# iPad Sales



## GinnyB (Dec 19, 2009)

Wow! Good for Steve aka Apple!

"Apple today announced that iPad sales have topped two million in less than 60 days since its launch on April 3. “Customers around the world are experiencing the magic of iPad, and seem to be loving it as much as we do,” said Steve Jobs, Apple’s CEO. “We appreciate their patience, and are working hard to build enough iPads for everyone.”


----------



## GinnyB (Dec 19, 2009)

Here's the link...

http://www.apple.com/pr/library/2010/05/31ipad.html?sr=hotnews.rss


----------



## hsuthard (Jan 6, 2010)

I saw that, that's just incredible to me! My husband is working on an iPad app right now, so we need a two-million person audience to sell it to once it's done!


----------



## Eeyore (Jul 16, 2009)

hsuthard said:


> I saw that, that's just incredible to me! My husband is working on an iPad app right now, so we need a two-million person audience to sell it to once it's done!


Holly, let us know what he is working on and when it is posted on iTunes. He might net some sales from the folks here at KB!

Best Wishes!


----------



## hsuthard (Jan 6, 2010)

Eeyore said:


> Holly, let us know what he is working on and when it is posted on iTunes. He might net some sales from the folks here at KB!
> 
> Best Wishes!


Don't worry, I'll be shouting from the rooftops when it's in the App Store  It's a guitar training/improv app (so far).


----------



## robertlc (May 10, 2009)

Make that 2 million and one. 

I just went over to the dark side. Picked up a 16GB wifi at Best Buy today.


----------



## The Hooded Claw (Oct 12, 2009)

robertlc said:


> Make that 2 million and one.
> 
> I just went over to the dark side. Picked up a 16GB wifi at Best Buy today.


Welcome to the Dark Side, young Jedi.....

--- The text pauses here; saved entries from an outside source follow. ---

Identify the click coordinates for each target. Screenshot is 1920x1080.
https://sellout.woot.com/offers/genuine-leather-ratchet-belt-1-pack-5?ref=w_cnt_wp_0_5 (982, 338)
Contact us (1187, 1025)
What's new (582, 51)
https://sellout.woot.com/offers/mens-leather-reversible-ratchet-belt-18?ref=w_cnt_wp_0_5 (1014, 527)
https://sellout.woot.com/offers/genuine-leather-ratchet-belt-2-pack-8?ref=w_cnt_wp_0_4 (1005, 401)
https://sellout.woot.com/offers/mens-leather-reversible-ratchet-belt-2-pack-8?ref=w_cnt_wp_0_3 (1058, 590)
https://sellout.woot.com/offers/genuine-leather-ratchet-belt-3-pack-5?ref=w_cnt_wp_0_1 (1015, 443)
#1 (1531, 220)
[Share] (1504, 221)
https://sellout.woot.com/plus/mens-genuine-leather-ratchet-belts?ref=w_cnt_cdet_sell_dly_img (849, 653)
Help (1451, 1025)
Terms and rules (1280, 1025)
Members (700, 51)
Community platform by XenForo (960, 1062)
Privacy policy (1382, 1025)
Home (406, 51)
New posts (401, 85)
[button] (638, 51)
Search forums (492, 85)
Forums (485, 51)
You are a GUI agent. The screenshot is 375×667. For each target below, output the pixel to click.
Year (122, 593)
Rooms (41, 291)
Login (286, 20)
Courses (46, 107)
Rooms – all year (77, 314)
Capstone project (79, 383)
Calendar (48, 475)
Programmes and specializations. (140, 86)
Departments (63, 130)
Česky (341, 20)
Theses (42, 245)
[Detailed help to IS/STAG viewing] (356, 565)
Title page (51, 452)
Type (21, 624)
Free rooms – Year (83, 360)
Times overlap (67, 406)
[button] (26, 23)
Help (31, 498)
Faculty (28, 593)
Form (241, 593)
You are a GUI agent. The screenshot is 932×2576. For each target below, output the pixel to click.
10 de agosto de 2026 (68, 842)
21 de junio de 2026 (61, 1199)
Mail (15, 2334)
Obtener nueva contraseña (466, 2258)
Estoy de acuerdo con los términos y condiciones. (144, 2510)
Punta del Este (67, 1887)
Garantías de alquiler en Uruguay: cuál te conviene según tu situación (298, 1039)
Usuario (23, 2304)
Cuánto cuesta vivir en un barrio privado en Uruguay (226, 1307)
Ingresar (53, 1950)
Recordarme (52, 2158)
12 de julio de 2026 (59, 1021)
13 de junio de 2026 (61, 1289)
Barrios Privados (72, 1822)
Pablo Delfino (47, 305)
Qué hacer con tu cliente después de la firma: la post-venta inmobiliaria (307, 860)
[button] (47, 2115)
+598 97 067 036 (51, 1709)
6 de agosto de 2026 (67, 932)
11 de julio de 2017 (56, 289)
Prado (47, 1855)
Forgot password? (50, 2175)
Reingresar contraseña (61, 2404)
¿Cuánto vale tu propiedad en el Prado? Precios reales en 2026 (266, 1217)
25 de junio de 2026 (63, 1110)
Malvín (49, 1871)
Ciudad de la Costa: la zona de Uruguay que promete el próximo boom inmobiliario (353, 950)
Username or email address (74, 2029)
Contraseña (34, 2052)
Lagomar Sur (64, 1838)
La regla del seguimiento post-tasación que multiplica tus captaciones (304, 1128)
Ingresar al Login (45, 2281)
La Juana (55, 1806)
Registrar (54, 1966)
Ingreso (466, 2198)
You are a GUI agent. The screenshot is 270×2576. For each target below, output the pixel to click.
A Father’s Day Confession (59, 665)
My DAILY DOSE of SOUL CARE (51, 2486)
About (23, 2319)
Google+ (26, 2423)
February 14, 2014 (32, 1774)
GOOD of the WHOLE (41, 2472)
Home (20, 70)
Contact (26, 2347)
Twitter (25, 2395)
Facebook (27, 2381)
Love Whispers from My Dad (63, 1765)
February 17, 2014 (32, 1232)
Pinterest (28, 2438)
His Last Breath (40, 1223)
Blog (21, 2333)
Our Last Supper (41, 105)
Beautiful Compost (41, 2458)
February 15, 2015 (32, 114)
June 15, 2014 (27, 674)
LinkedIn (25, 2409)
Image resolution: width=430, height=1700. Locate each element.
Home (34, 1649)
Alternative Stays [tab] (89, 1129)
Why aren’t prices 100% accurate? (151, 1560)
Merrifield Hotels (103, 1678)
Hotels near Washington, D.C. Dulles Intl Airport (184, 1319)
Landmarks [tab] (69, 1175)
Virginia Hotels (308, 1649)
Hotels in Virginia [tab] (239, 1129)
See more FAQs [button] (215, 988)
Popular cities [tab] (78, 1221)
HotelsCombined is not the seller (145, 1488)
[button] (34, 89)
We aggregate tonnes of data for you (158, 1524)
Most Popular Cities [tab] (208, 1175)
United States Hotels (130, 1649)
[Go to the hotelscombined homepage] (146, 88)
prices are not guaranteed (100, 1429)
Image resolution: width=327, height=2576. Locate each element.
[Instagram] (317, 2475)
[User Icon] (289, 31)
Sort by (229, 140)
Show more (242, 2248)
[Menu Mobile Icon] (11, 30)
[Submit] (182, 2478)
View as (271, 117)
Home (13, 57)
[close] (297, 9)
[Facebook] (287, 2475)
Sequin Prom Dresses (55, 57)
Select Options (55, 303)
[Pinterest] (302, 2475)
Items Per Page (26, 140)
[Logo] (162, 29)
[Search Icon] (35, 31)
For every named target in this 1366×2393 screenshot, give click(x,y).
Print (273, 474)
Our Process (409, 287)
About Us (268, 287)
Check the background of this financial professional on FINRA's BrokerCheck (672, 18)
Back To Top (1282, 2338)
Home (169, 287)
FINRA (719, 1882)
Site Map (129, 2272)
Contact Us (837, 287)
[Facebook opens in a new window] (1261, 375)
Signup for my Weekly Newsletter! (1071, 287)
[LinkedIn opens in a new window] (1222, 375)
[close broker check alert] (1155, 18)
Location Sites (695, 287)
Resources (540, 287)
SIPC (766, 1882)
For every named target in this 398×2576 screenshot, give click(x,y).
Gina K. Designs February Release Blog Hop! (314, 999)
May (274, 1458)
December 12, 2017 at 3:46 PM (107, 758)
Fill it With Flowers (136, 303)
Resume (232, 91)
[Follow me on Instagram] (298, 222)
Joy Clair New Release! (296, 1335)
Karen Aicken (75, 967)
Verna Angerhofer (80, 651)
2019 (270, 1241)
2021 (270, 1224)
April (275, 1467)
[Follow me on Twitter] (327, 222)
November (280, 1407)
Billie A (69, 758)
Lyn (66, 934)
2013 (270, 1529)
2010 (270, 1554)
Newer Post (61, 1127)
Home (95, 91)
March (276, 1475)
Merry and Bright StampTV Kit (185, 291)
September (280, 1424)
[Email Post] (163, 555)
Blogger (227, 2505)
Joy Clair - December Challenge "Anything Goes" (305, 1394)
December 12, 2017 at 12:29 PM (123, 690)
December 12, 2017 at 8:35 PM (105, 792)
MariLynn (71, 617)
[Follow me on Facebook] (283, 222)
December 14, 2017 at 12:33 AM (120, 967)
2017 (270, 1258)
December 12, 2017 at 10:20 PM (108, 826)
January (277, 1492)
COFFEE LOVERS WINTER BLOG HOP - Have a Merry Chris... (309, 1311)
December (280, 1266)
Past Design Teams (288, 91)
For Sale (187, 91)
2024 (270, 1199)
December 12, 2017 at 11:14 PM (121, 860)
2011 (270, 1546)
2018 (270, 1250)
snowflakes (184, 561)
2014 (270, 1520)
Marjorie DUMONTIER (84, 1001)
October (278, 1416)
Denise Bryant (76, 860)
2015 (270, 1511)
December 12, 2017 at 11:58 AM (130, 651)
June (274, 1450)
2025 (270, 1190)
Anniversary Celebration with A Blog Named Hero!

Way to go, Robert! Out of curiosity, did they have any 3G available?


----------



## GinnyB (Dec 19, 2009)

robertlc said:


> Make that 2 million and one.
> 
> I just went over to the dark side. Picked up a 16GB wifi at Best Buy today.


Cool! Enjoy! My 2nd iPad hasn't arrived yet. I'm coming to you live from my MacAir while hubby is hogging my iPad... again.


----------



## robertlc (May 10, 2009)

The Hooded Claw said:


> Welcome to the Dark Side, young Jedi.....
> 
> Way to go, Robert! Out of curiosity, did they have any 3G available?


Yes, they got a shipment of 16GB wifi and 64GB 3G. I saw about 6 left of the 16Gb version, don't know how many they got of the 3G.


----------



## akpak (Mar 5, 2009)

Steve Jobs was interviewed at All Things D last night, and he said that since it launched, they've sold an iPad every 3 seconds. Wow...


----------



## hsuthard (Jan 6, 2010)

akjak said:


> Steve Jobs was interviewed at All Things D last night, and he said that since it launched, they've sold an iPad every 3 seconds. Wow...


I read about that interview. He also said that they came up with the concept for the iPad before they created the iPhone, and when they saw the initial designs they decided it would make a great phone and pursued that first. Very interesting!


----------



## GinnyB (Dec 19, 2009)

Hubby's 34/3 should be here sometime today. He'll be shocked then mad then be giddy. (in that order)


----------



## Koi (Apr 28, 2010)

GinnyB said:


> Hubby's 34/3 should be here sometime today. He'll be shocked then mad then be giddy. (in that order)


and then you'll get your iPad back to All Yours.


----------